[start GIVEN PASSAGE]
The role and responsibilities of Board of Directors

It is stated clearly in the Company Act 2016, Section 211 (1) that the business and affairs of the Company shall be managed by, or under the direction of the Board of Directors.

Essentially, the appointed board of directors are responsible to assess the overall direction and strategy of the business. They are also deemed as the agents of the Company and is bound by specific duties to ensure the Company achieve its goal.

All actions taken must be beneficial towards the Company

The appointed board of directors are normally a group of people with special skills, talents, and have an excellent background which is beneficial for the Company to attain its goal. Hence, it is only logical for them to exercise their powers in accordance with the Company Act 2016 for the best interest of the Company. When they exercise their duties, they must always consider the interest of the Company and no one else.

Avoid conflict of interest

It may not seem easy for smaller businesses where the director is also normally the shareholder (owner), but it is expected for every director to exercise their duties and avoid any conflict of interest as much as possible.

The law has treated a Company as a “legal person” which means that it can own assets and is liable towards its own liabilities without affecting the shareholders’ personal wealth. However, some directors nonchalantly abuse these regulations and treat the Company’s assets or private information as his own, which directly leads to conflict of interest.

Exercise its duties with care, skilfully and diligently

The director must always ensure that the decisions made are the highest standard and is always in the best interest for the Company.

Act within designated powers

A board of directors may consist of those people in charge for specific task such as the chief finance officer (CFO), who oversees the Company’s financial activities, while a chief technology officer (CTO) is in charge to ensure the Company is always up to date when it comes to technological advancements. These people are expected to adhere to the Company’s constitution and comply with the policy accordingly.

Promote the Company’s success

Finally, the board of directors are expected to actively exercise the dissemination of the Company’s values and success to garner longevity and Company scalability. They are the people where the shareholders will look for answers when it comes to the report of the Company’s performances.

What are the skills a director must have?

  • Experience – Directors must have the experience which are beneficial for the Company to attain its goal
  • Extensive Networks – Directors with multiple connections are always seen as beneficial to the Company as it can indirectly promote the Company further and gain acknowledgement for the business itself
  • Fresh perspective – In order to ensure the Company is sustainable for the long run, fresh perspectives and ideas for the Company to remain competitive through the ever changing of times are crucial
  • Long-term view – Shareholders always expect for their investment in an entity to have positive returns. Hence, having a director who is able to share his insights for the betterment of the Company in the long run is always a good thing
  • Conformance – A team of directors is expected to monitor the performance of their respective management team in terms of running the Company in the interest of shareholders, community, and government accordance with the law
  • Performance – Since the objectives and goals are set by the team of directors, then they are expected to ensure their team delivers the Company’s vision and is accordance to the business plan

Filing Obligations

Aside from the day-to-day operational decision making, the board of directors are also responsible towards the fulfilment of the Company’s annual filing obligations. Some of the annual filing includes:

  • Annual return
  • Financial statement preparation
  • Tax return filing

Financial Responsibilities

The board of directors are expected to act in a manner that will not pose the Company with significant risks or severe loss to the creditors. They are also expected to avoid such conflicts as much as they can.
[end GIVEN PASSAGE]
* PROBLEM
Which skills does the passage above on boards of directors say a director must have? Name all of them.
[start SUPPLIED MATERIAL]
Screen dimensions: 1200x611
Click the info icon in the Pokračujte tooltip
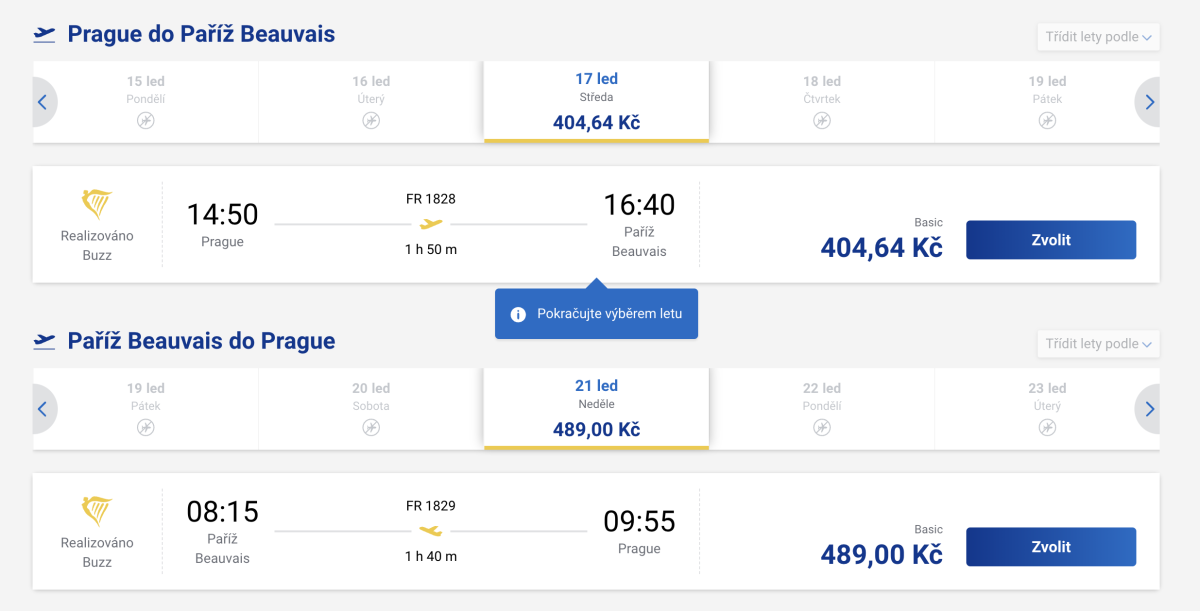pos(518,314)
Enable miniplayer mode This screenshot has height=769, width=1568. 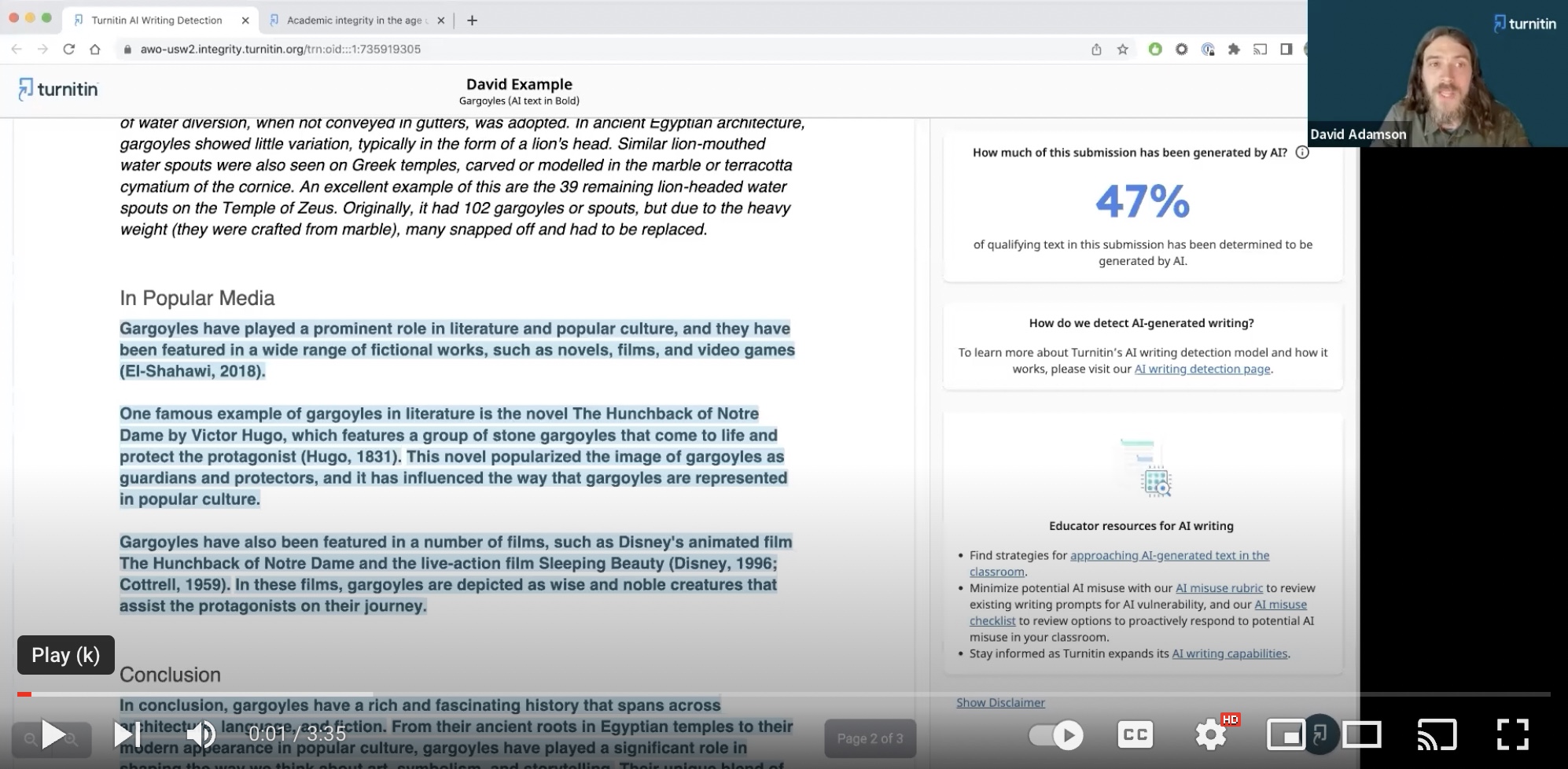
[end SUPPLIED MATERIAL]
* EXERCISE RESPONSE
Experience, extensive networks, fresh perspective, long-term view, conformance, and performance.